Georgy Voronoy


Georgy Feodosevich Voronoy was a Russian mathematician noted for defining the Voronoi diagram.

Biography

Voronoy was born in the village of Zhuravka, Pyriatyn, in the Poltava Governorate, which was a part of the Russian Empire at that time and is in Varva Raion, Chernihiv Oblast, Ukraine.
From 1889, Voronoy studied at Saint Petersburg University, where he was a student of Andrey Markov. In 1894 he defended his master's thesis On algebraic integers depending on the roots of an equation of third degree. In the same year, Voronoy became a professor at the University of Warsaw, where he worked on continued fractions. In 1897, he defended his doctoral thesis On a generalisation of a continuous fraction. He was an Invited Speaker of the ICM in 1904 at Heidelberg.
By the time he was only 40 years of age, Voronoy started feeling sick to his stomach. He wrote in his diary:
I am making great progress with the question under study ; however, at the same time my health is becoming worse and worse. Yesterday I had for the first time a clear idea of the algorithm in the theory of forms I am investigating, but also suffered a strong attack of bilious colic which prevented me from working in the evening and from sleeping the whole night. I am so afraid that the results of my enduring efforts, obtained with such difficulty, will perish along with me.
Following a severe case of gall bladder, Voronoy died on November 20, 1908.

Works

Voronoy introduced the concept of what we today call Voronoi diagrams or tessellations. They are used in many areas of science, such as the analysis of spatially distributed data, having become an important topic in geophysics, meteorology, condensed matter physics, and Lie groups.
These tessellations are widely used in many areas of computer graphics, from architecture to film making and video games.
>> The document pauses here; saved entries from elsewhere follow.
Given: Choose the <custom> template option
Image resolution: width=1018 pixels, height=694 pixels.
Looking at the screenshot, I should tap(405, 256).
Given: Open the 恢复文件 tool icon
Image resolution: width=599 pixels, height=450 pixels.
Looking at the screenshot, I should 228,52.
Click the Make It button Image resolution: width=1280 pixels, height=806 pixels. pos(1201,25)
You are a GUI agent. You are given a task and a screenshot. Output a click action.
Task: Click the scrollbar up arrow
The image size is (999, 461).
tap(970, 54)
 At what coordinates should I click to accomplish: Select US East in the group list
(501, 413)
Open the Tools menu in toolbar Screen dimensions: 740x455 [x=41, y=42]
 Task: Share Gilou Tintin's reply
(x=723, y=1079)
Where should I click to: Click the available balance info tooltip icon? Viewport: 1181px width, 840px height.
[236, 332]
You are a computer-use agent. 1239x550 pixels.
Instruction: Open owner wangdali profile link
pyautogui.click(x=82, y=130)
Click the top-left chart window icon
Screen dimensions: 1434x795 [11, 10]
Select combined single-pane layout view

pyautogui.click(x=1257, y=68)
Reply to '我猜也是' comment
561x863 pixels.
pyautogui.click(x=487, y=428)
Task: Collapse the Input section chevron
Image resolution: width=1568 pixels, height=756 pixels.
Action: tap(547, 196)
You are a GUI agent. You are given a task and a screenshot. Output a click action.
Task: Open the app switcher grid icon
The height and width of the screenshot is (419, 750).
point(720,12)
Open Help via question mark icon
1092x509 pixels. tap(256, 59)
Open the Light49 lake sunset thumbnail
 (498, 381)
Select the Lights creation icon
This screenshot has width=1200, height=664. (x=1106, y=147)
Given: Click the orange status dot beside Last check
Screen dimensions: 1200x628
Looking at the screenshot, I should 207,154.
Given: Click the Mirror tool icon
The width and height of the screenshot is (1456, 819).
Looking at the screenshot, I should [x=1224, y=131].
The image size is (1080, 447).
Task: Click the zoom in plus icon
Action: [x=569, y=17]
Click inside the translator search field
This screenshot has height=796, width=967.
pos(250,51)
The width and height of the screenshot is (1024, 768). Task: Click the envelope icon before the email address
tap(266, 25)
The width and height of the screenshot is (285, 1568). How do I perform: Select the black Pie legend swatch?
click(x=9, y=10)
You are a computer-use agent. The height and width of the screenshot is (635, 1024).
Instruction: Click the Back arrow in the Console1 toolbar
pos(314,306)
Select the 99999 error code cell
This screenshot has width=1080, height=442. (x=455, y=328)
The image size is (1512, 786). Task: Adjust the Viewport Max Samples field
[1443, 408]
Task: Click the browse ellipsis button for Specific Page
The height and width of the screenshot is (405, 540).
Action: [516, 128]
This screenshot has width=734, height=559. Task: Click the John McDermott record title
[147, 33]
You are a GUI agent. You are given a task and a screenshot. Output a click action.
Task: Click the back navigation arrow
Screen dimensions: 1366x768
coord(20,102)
Blender 3D includes a Voronoi texture generator as one of its main sources of randomly generated images, that can be applied as textures for many different uses.

Legacy

Among his students was Wacław Sierpiński. Although he was not formally the doctoral advisor of Boris Delaunay, his influence on the latter earns him the right to be considered so.
In 2008, Ukraine released two-hryvnia coins commemorating the centenary of Voronoy's death.
His son Yuri Voronoy became a prominent transplant surgeon who performed the world's first human-to-human kidney transplant in 1933.